Introduction Diarrhoea predominant irritable bowel syndrome (D-IBS) represents a large outpatient gastroenterology workload. There are a subset of patients where their symptoms of D- IBS may overlap with suspected Crohn's disease. These patients may represent a cohort that may progress to occult Crohn's disease on long term follow-up. There is a paucity of data on this subject. Capsule endoscopy (CE) is a recognised tool to examine the small bowel. We hypothesised that a proportion of patients with D-IBS may have evidence of small bowel injury, which can be visualised on CE.

Methods Patients referred for CE for investigation of diarrhoea and abdominal pain with/without the presence of abnormal blood parameters were identified. Patients with a normal CE or those who fell short of CE criteria for Crohn's disease were selected for case note review. Data was collected for demographics, clinical symptoms, previous investigations, findings of CE and subsequent follow-up.

○ ○ ○ ○

### TASK DESCRIPTION
Please decide whether each statement agrees with the passage on irritable bowel syndrome and capsule endoscopy, giving yes or no and quoting the words of the passage that settle it. (a) The passage calls capsule endoscopy a recognised tool for examining the small bowel. (b) The passage says there is plenty of data on patients whose D-IBS symptoms overlap with suspected Crohn's disease. (c) Only patients whose capsule endoscopy met the criteria for Crohn's disease were selected for case note review.

○ ○ ○ ○

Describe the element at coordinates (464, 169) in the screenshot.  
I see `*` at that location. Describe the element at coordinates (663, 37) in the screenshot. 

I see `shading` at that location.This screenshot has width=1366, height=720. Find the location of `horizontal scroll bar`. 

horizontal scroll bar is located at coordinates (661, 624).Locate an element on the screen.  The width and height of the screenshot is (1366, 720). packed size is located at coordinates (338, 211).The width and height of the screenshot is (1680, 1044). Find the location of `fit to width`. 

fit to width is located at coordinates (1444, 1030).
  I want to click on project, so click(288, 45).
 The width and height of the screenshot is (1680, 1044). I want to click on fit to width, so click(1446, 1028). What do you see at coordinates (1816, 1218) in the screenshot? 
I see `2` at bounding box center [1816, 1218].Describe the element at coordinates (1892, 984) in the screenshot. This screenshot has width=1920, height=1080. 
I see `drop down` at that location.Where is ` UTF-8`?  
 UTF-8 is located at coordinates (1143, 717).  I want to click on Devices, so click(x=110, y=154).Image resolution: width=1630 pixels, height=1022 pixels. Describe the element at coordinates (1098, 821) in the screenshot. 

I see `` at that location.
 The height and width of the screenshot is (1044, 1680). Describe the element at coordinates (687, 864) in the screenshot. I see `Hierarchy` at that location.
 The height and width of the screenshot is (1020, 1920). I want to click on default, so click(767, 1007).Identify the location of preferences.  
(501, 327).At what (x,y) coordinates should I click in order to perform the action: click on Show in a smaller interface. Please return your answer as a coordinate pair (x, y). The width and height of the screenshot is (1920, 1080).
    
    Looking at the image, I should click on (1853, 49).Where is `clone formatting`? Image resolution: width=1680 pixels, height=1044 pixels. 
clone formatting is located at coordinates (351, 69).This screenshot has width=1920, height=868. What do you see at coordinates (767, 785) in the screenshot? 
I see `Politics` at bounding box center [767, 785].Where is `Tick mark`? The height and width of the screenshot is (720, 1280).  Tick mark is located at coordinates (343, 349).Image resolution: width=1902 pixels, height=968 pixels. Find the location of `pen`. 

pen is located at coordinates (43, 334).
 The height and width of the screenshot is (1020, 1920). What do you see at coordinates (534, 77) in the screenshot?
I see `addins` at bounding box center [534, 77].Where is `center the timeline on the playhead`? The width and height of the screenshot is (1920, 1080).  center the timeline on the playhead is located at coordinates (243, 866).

○ ○ ○ ○

### RESPONSE TO THIS TASK
(a) Yes: "Capsule endoscopy (CE) is a recognised tool to examine the small bowel."
(b) No: "There is a paucity of data on this subject."
(c) No: "Patients with a normal CE or those who fell short of CE criteria for Crohn's disease were selected for case note review."